++++ EXTRACTED TEXT ++++

EMMANUEL SIMIYU SIBALELI v HARIK RUSHNA T/A RONAK PHARMACY [2007] KEHC 2430 (KLR) | Stay Of Execution | Esheria

EMMANUEL SIMIYU SIBALELI v HARIK RUSHNA T/A RONAK PHARMACY [2007] KEHC 2430 (KLR)

Full Case Text

REPUBLIC OF KENYA

IN THE HIGH COURT OF KENYA

AT BUNGOMA

Civil Appeal 4 of 2007

DR.EMMANUEL SIMIYU SIBALELI…………..………..........….APPELLANT

VS

HARIK RUSHNA  T/A RONAK PHARMACY…………..RESPONDENT

RULING

The applicant herein has filed the application dated 18. 2.2007 seeking  the following  orders:

1.     That  there be a stay of execution of the order of 12. 2.2007 in Bungoma SPM CC No.559 of 2005 and all other consequential orders pending the hearing and determination of this application inter-parties.

2.     That the Ruling and Order of 12. 2.2007 in  Bungoma SPMCC NO.559  of 2005  be arrested pending the hearing and determination of this appeal.

He is also seeking costs of the application.  The application is based on the 5 grounds on the face of the application and on the  supporting affidavit of Dr. Emmanuel  Simiyu dated 19. 2.2007.  The same is opposed by the respondent vide his replying affidavit dated 16. 4.2007.  I have keenly considered the application along with the rival affidavits.  In brief, the respondent herein had sued the applicant for Ksh.93,500/= before the subordinate court.  The applicant is said to have failed to file any defence and so judgment was entered in favour of the respondent herein.  The applicant then moved to court seeking for the setting aside of the said  judgment.  The learned Trial magistrate allowed the application but on condition that the applicant deposited the decretal amount in court within 7 days.  He  felt aggrieved by the said order and so he filed an appeal against it before this court.  First and foremost, I agree with counsel for the respondent that this application is not properly before this court.  The appeal against the magistrate’s order does not lie as a matter of right  under OXLII of the Civil Procedure Rules.  Counsel needed to seek the leave of the court before he could file the appeal.

++++ GIVEN RECORDS ++++

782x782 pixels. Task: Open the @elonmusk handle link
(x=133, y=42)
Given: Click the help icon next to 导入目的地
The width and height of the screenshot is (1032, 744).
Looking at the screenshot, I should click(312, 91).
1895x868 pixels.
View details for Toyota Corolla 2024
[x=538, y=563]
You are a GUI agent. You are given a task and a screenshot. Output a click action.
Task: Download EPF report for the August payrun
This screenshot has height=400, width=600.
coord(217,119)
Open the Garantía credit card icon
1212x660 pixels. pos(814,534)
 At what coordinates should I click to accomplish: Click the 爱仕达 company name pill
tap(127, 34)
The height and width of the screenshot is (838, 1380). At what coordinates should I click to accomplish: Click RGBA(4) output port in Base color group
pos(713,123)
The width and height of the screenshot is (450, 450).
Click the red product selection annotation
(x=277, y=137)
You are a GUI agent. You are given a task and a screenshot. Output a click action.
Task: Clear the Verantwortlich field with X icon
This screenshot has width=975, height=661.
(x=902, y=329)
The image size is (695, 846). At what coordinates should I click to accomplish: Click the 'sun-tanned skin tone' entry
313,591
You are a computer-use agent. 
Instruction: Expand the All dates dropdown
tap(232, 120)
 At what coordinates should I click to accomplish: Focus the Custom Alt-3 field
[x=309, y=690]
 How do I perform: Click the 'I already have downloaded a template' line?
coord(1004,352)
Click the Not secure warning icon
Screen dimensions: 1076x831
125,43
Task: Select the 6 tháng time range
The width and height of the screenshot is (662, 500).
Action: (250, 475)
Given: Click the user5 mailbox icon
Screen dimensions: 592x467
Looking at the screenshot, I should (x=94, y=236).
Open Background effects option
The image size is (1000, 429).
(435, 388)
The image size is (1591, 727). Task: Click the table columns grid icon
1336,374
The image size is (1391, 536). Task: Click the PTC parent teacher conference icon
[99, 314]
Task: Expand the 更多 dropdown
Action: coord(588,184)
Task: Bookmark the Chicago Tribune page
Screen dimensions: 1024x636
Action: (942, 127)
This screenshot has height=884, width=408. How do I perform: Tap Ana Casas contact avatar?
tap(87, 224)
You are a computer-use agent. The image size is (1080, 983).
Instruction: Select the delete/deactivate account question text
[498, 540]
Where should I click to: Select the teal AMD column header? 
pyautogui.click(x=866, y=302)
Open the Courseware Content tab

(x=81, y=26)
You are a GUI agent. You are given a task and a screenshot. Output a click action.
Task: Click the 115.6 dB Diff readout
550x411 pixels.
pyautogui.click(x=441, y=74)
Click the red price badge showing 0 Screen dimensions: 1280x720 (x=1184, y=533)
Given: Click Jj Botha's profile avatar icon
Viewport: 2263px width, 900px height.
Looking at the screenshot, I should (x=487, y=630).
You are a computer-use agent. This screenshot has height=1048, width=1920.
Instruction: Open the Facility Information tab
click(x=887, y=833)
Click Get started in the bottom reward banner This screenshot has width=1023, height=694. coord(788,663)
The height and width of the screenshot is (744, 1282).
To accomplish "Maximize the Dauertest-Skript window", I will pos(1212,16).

++++

▶ _HOW TO COMPLETE THIS TASK_:
Copy out the full court ruling at the top of the page, word for word.

▶ _RESULT OF THE EXERCISE_:
EMMANUEL SIMIYU SIBALELI v HARIK RUSHNA T/A RONAK PHARMACY [2007] KEHC 2430 (KLR) | Stay Of Execution | Esheria

EMMANUEL SIMIYU SIBALELI v HARIK RUSHNA T/A RONAK PHARMACY [2007] KEHC 2430 (KLR)

Full Case Text

REPUBLIC OF KENYA

IN THE HIGH COURT OF KENYA

AT BUNGOMA

Civil Appeal 4 of 2007

DR.EMMANUEL SIMIYU SIBALELI…………..………..........….APPELLANT

VS

HARIK RUSHNA  T/A RONAK PHARMACY…………..RESPONDENT

RULING

The applicant herein has filed the application dated 18. 2.2007 seeking  the following  orders:

1.     That  there be a stay of execution of the order of 12. 2.2007 in Bungoma SPM CC No.559 of 2005 and all other consequential orders pending the hearing and determination of this application inter-parties.

2.     That the Ruling and Order of 12. 2.2007 in  Bungoma SPMCC NO.559  of 2005  be arrested pending the hearing and determination of this appeal.

He is also seeking costs of the application.  The application is based on the 5 grounds on the face of the application and on the  supporting affidavit of Dr. Emmanuel  Simiyu dated 19. 2.2007.  The same is opposed by the respondent vide his replying affidavit dated 16. 4.2007.  I have keenly considered the application along with the rival affidavits.  In brief, the respondent herein had sued the applicant for Ksh.93,500/= before the subordinate court.  The applicant is said to have failed to file any defence and so judgment was entered in favour of the respondent herein.  The applicant then moved to court seeking for the setting aside of the said  judgment.  The learned Trial magistrate allowed the application but on condition that the applicant deposited the decretal amount in court within 7 days.  He  felt aggrieved by the said order and so he filed an appeal against it before this court.  First and foremost, I agree with counsel for the respondent that this application is not properly before this court.  The appeal against the magistrate’s order does not lie as a matter of right  under OXLII of the Civil Procedure Rules.  Counsel needed to seek the leave of the court before he could file the appeal.